In response to the measure, numerous foreign companies based in Cuba have withdrawn, particularly those linked to tourism (Iberostar, Aston, Meliá, Royalton), dealing a fatal blow to a tourism sector already weakened by the country's difficulties, the withdrawal of several airlines that have suspended their flights, and the intense media campaign, which I will address separately. Also as a result of the Executive Order of May 1st, the international bank that allowed the use of international bank cards such as Visa and Mastercard has severed its ties with Cuba, further restricting access to foreign currency and goods and services in the country.
But the economic war doesn't operate in isolation. It's accompanied by media warfare: the constant dissemination of fake news, hate speech, and smear campaigns using the "failed state" narrative; the discouragement of international tourism; the distortion of the significance of medical brigades; the exaggeration of protests; the incitement of popular uprisings and calls for foreign intervention; and the spread of falsehoods about Cuba's threat to U.S. security. This is the backdrop for the third link in this staged scenario: psychological warfare with the threat of military aggression to instill fear, create instability, and ultimately force surrender.

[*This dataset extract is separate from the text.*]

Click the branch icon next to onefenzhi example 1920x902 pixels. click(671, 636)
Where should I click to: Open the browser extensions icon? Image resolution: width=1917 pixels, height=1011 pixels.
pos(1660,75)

It is a war without missiles, bombings or invasions, with four components: economic destruction, communication confusion, international isolation and psychological destabilization.
All of this unfolds against an international backdrop marked by the genocide in Gaza, the kidnapping of Venezuelan President Nicolás Maduro and his wife, activist and congresswoman Cilia Flores, the aggression against Iran, the attacks on Lebanon, and the rise of the far right in much of the world, including our region, which has been claimed as US territory in the Trump Corollary to the Monroe Doctrine. Within this context, finally subduing Cuba seems like an easy objective.
Moving forward under these conditions is only possible thanks to the daily heroism of an entire people who resist. Of course, the Cuban people are exhausted; they want to live in peace, to live their lives in tranquility, and to leave so much hardship behind. They want to stop being suffocated and threatened, but they want this to be achieved with respect for their sovereignty and dignity, through dialogue with the United States without impositions. Cuba does not want conflict, it does not want war, but it is prepared to defend itself and not to compromise its principles. And in the meantime, it resists, creates, works, and continues to resist—this is how to confront this war.
Cuba is a peaceful nation that has extended its solidarity to every continent, teaching so many to read and write that several countries were able to declare illiteracy eradicated. It has sent its doctors to areas affected by earthquakes and other natural disasters, to combat the Ebola epidemic in Africa, the Covid-19 pandemic in several countries, restored sight to tens of thousands of Latin Americans, brought healthcare to remote areas whose inhabitants had never seen a doctor, and trained and continues to train doctors at the Latin American School of Medicine with young people from all over the world, including the United States.
That is why Cuba is grateful for the expressions of support and solidarity from so many friends around the world. Every statement, every petition, every ship carrying humanitarian aid is an incentive to continue resisting because it is a sign that Cuba is not alone. The decisive support of those who can is also needed to break the energy blockade and bring in oil before the ventilators are completely exhausted and those manually administering oxygen are overcome by fatigue.
Therefore, we say to the international community, and as part of it to the academic community:
Cuba resists. Support Cuba.
Long live free Cuba.
[1] Former member of the CLACSO Steering Committee. Member of the CLACSO Working Group “Youth and Childhood”.